A: This looks like a straight up flanders red that got a lil tan, maybe did a 15 minute bed when the hot chick told her to only do a 11 minute bed. You don’t get that ruby red, not the Ring Pop sort of affair that you might have gotten all swole, and it almost starts toeing towards the Oud Bruin benchmarks with the old SRM. I know just mentioning OUD BRUIN makes some people’s buttholes pucker so we will move on. The carb is substantial and looks great, frothy cherry mocha whip, sitting on top of a dark burnt brick red medium. The whole affair feels more “substantial” than those bitch ass Rodenbachs you sip after your Zumba class. Sick vascularity, full range of motion.
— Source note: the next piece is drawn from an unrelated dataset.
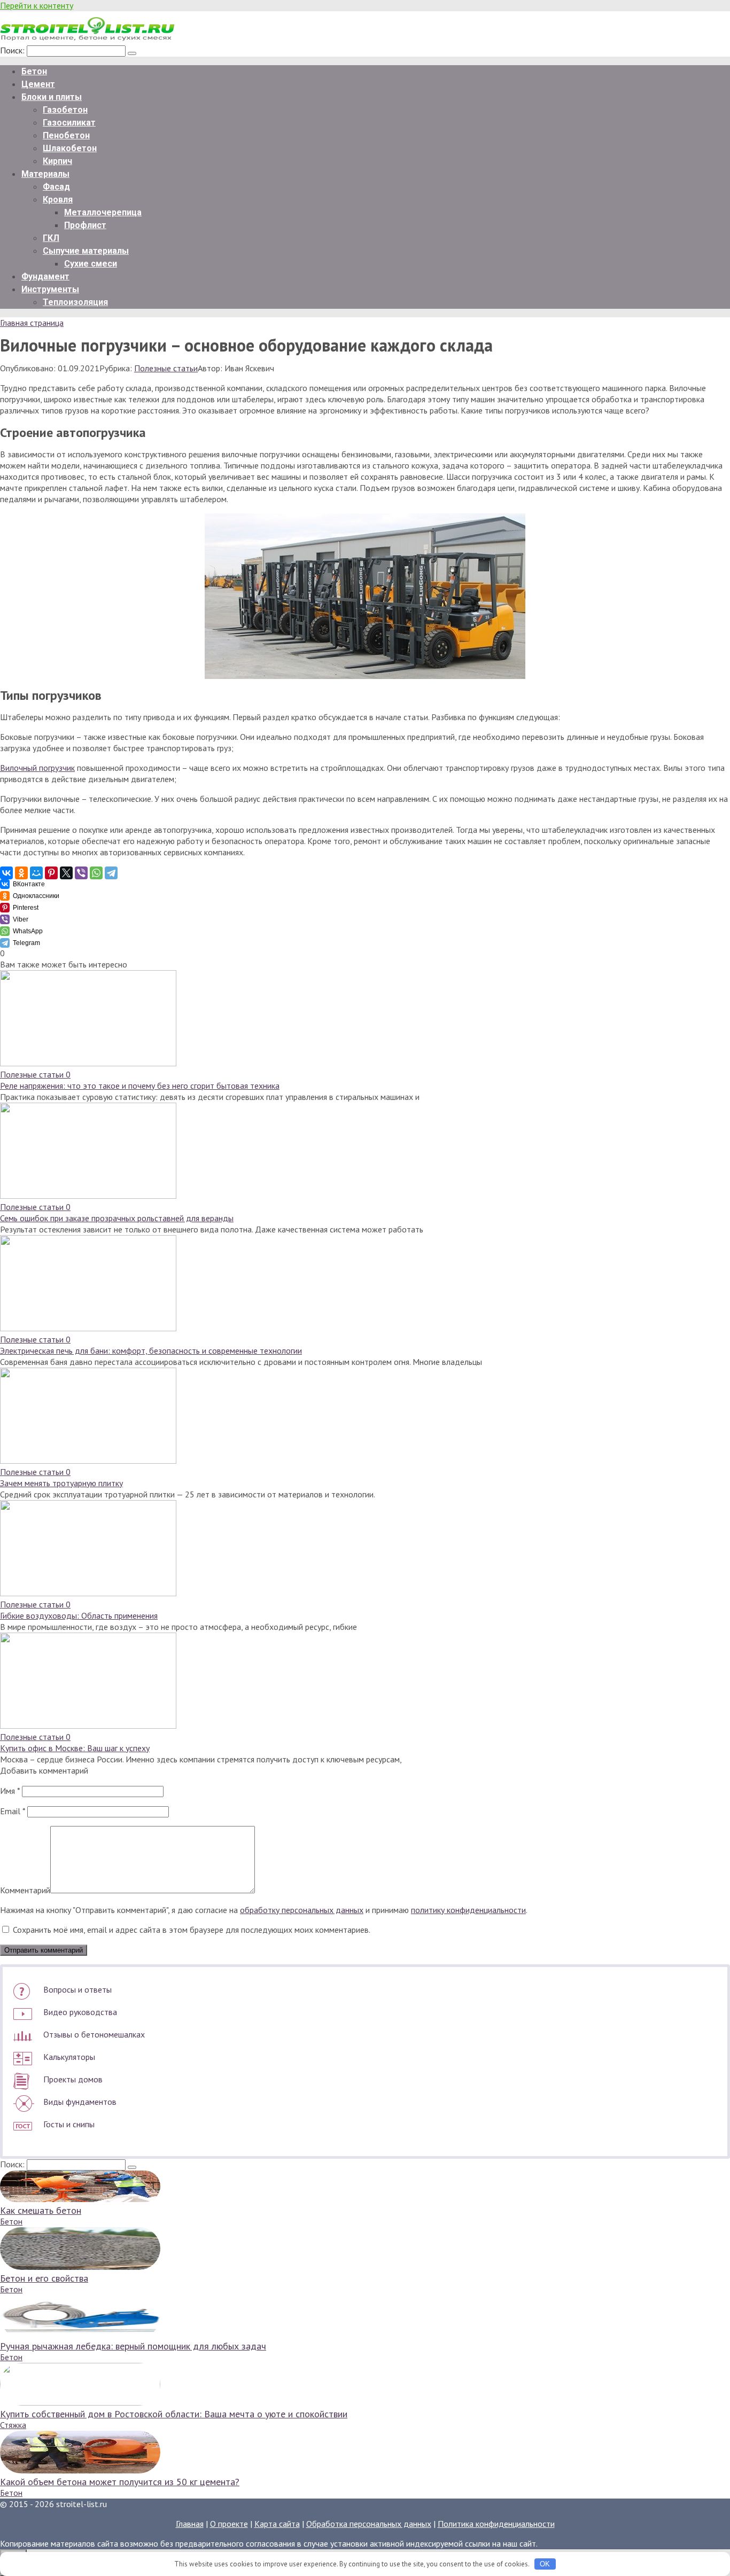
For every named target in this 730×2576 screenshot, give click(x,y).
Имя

this is bit bigger, thicker, redder, and more powerful than you expect, but the result is pretty cutty.
S: This toes the old Flanders line and drops you somewhere in between a vintage Rodenbach (like the 2007 cellar reserve) and Caracterie Rouge. To clarify, you get a substantial acidicty and that borderline acetone/acetic that you would expect from the style, but it is lighter than the Oud Bruin side of things. There is the black cherry, marascino cherry, red chapstick, sucrets, some malty presence, and a tannic finish that reminds me of a big Napa cab. Again, this isn’t my favorite style but they are going hard in that cherry paint.
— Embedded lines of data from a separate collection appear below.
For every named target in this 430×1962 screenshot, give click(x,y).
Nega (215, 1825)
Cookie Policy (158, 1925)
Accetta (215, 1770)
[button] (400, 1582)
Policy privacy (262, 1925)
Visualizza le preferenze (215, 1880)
T: This takes the traditional flanders and jazzes it up with some hammer-on/pulloffs, bends, and slurs within the cherry/malt scales. Things feel more boisterous, the malt profile is ramped up and presents a sort of baked bread interplay with the cherry profile, the huge acidity mixes with the cherry cordial, the 1’s and 2’s are constantly cutting from dark cherries and bruised fruits and jumping back to balaton merlot beat drops. Tired Hands remixed the fuck out of your Duchess and you can’t even handle it. The closing taste is a bit too tart at cold temps and if you want those fruits to balance shit out, you need to let this open up. But once you let this warm up the abv starts peeking its head, so there’s a cost benefit analysis. You get some raspberry and pumpernickle bread, all laced with ornate acidity that never overstays its welcome, but chaperons throughout.
M: For the substantial malt profile you would expect this red wine monster to close with balance, but it remains pretty dry and thin due to the noteworthy acidity. I don’t want you to think this is some Upland Cherry sort of affair, but it isn’t exactly Cuvee de Tomme either, its a tart and puckering Flanders that underwent the Weapon X project in Canada but instead of adamantium in its bones, it was infused with powerful cherry acidity. WILL IT USE THESE POWERS FOR GOOD OR EVIL?
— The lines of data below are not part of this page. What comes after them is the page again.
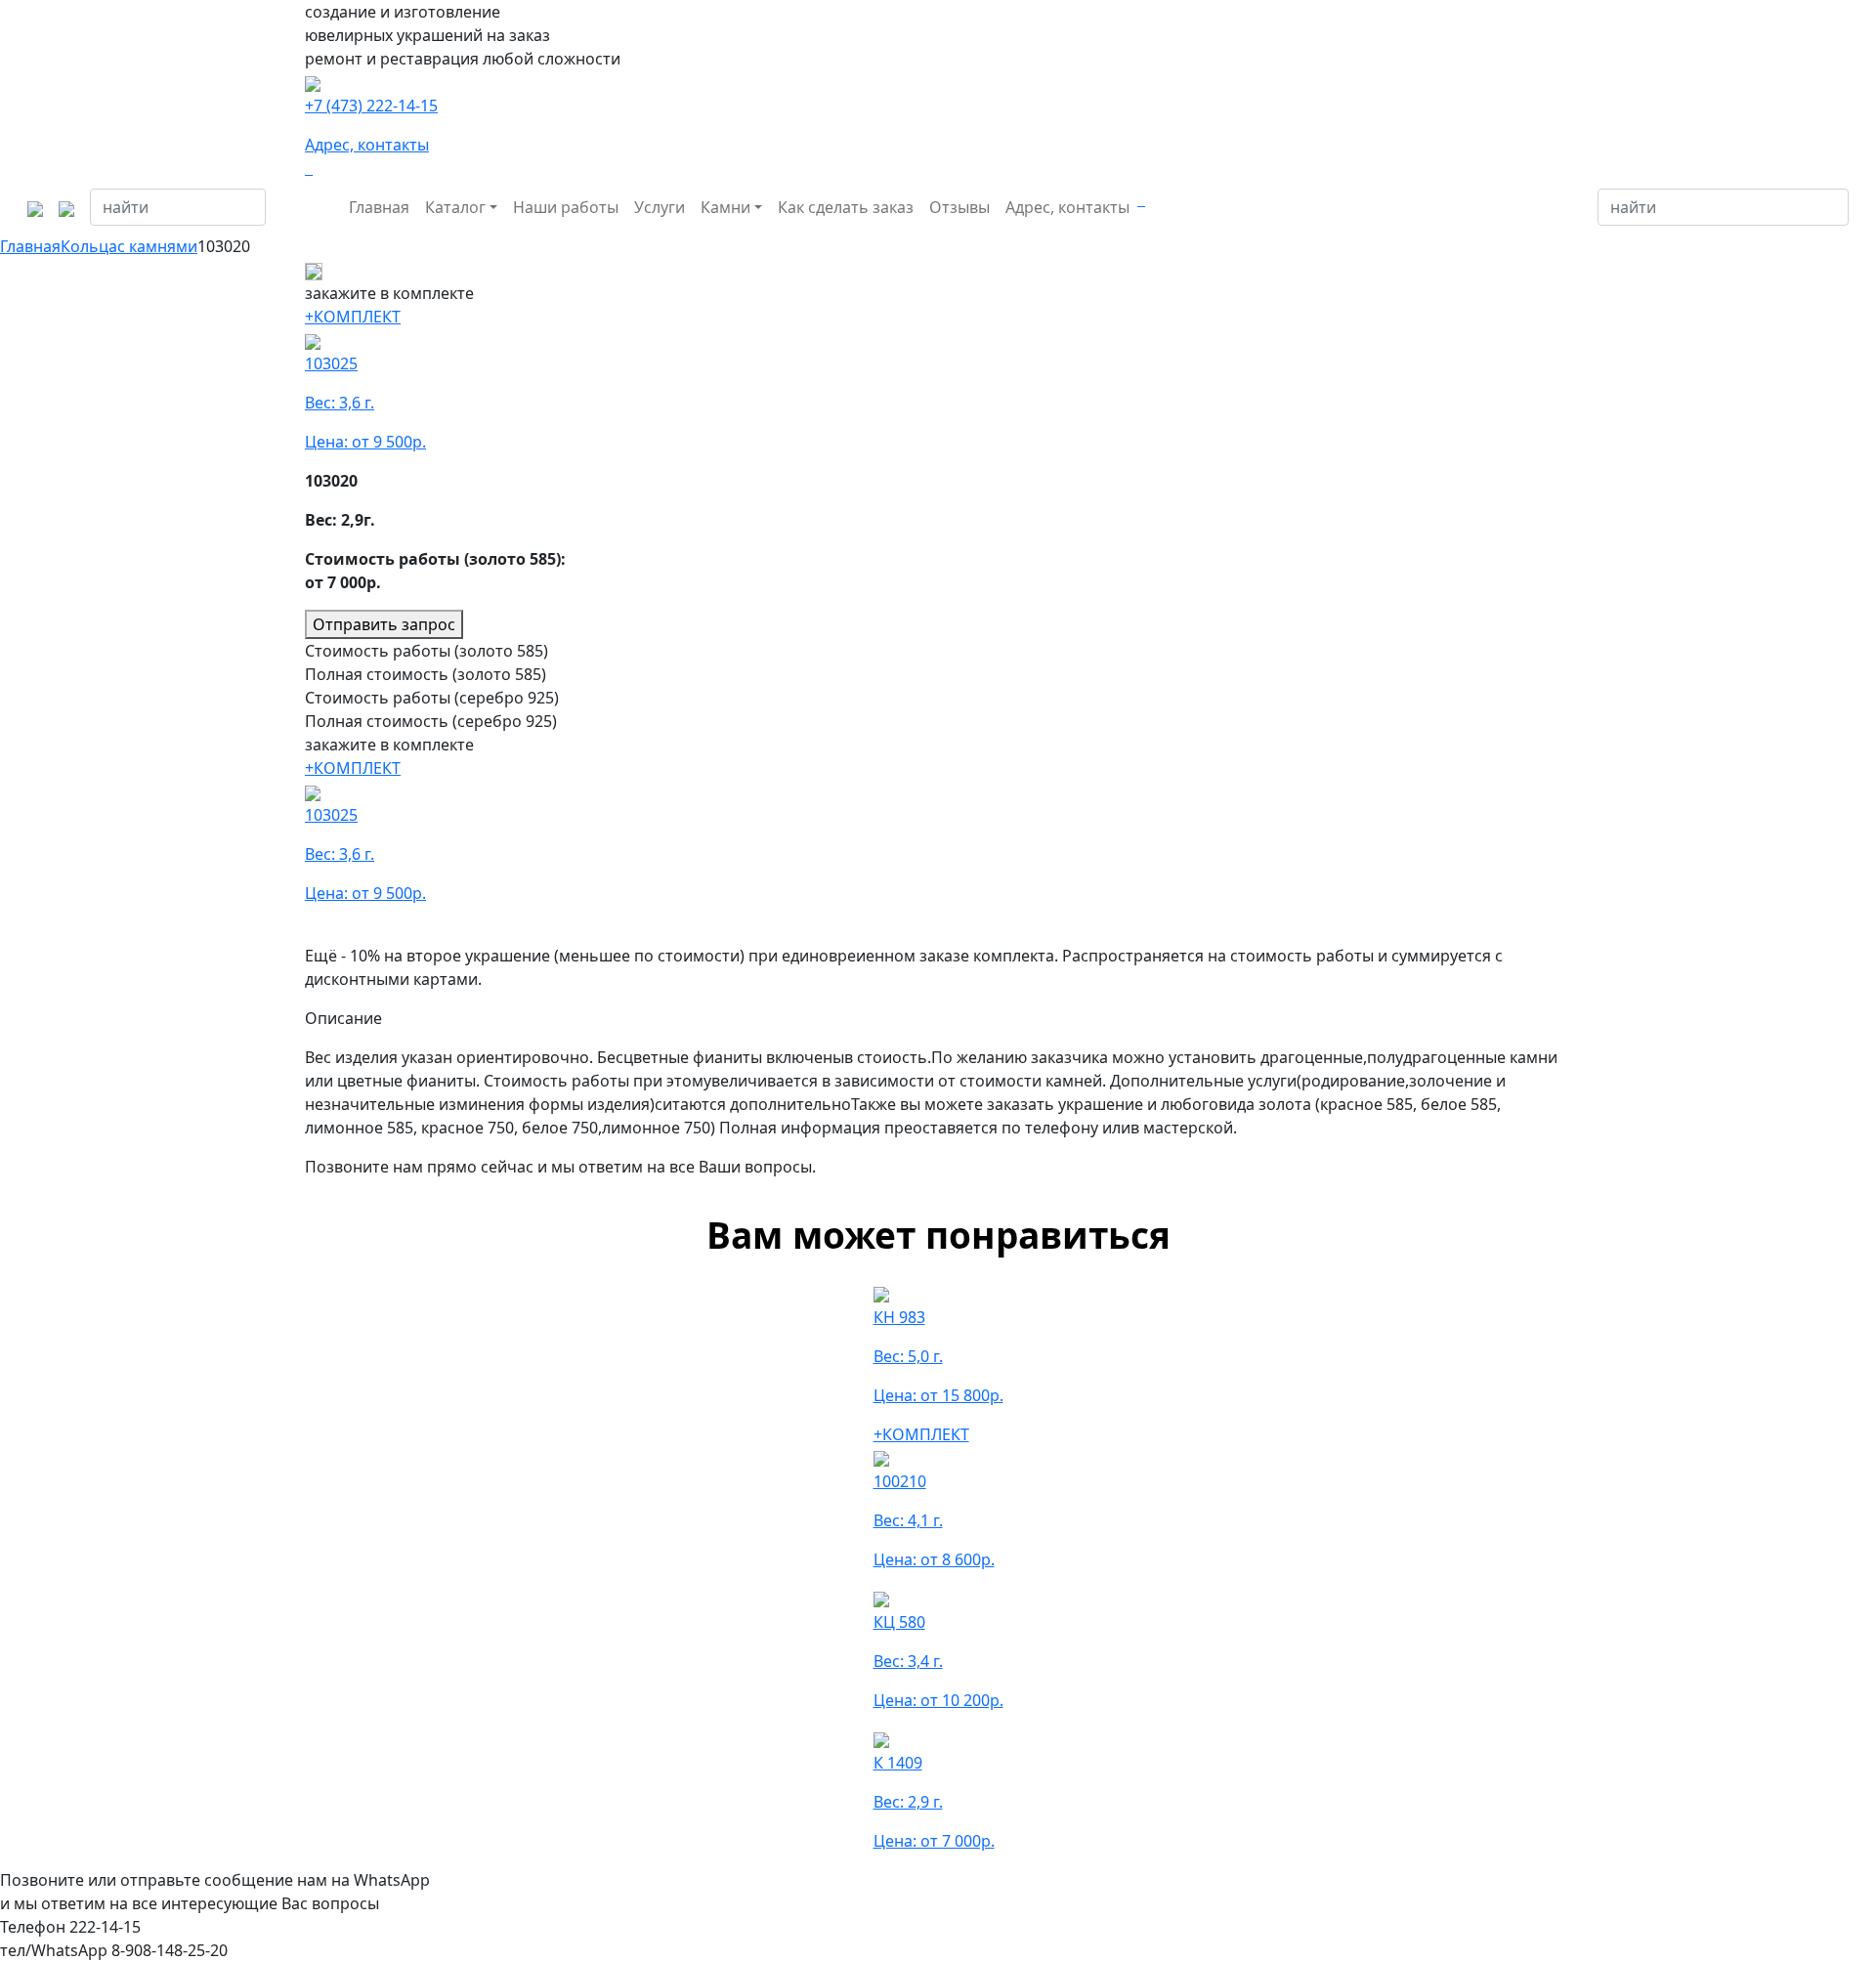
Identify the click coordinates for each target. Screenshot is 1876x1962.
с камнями (157, 246)
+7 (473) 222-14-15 (371, 105)
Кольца (89, 246)
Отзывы (959, 207)
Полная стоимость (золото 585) (425, 674)
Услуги (659, 207)
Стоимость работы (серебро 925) (432, 697)
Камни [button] (725, 207)
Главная (379, 207)
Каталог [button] (455, 207)
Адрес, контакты (367, 144)
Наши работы (565, 207)
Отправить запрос (384, 624)
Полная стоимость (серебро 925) (431, 721)
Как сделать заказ (846, 207)
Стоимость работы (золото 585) (426, 650)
D: Given the dry profile, acidity, and lack of overwhelming fruit profile to reel things back in, I would say a 500ml is about right. I never tired of the beer, but I think a 750ml would be a touch ambitious for most people. If you like Griffin Bruxellois or some of the ultra tart Jackie O’s offerings in this same vein (Evelyn, things of that nature) then you will love this. If you approach this expecting a Tess D’Urbervilles walk through the garden with a flower tucked in your lapel, you will probably end up getting pounded like she did.

That face when you pop a legit wild ale and know hater tickers are gonna tell you about their Costco Duchess
Narrative: Detective Walter Janicsykowski had been working this beat for 13 years and had never seen anything like this. “Sir, it’s the same as the others, victim laid in a prostrate position, cherry juice on the hands and mouth, grenadine in and around the vaginal area,” forensic scientist Mark Walmsly noted, pointing to the woman’s wrists and ankles with an LED light, “you can expect to see more of these.” The Squeez-It killer had been ravaging the Ardmore populace during what was an unseasonably warm May. The cherries were ripening at an alarming pace and Walter took a deep pull of his Wild Cherry Slurpee while surveying the glossy black and white photos. He noted pits and stems arranged with care near each victim’s body, each cherry homicide executed with more intent than the less. It was a paradox in itself. A pitted sweet fruit, the subject of multiple serial murders. Somewhere in the streets, the killer was pouring himself a Shirley Temple and planning his next mark.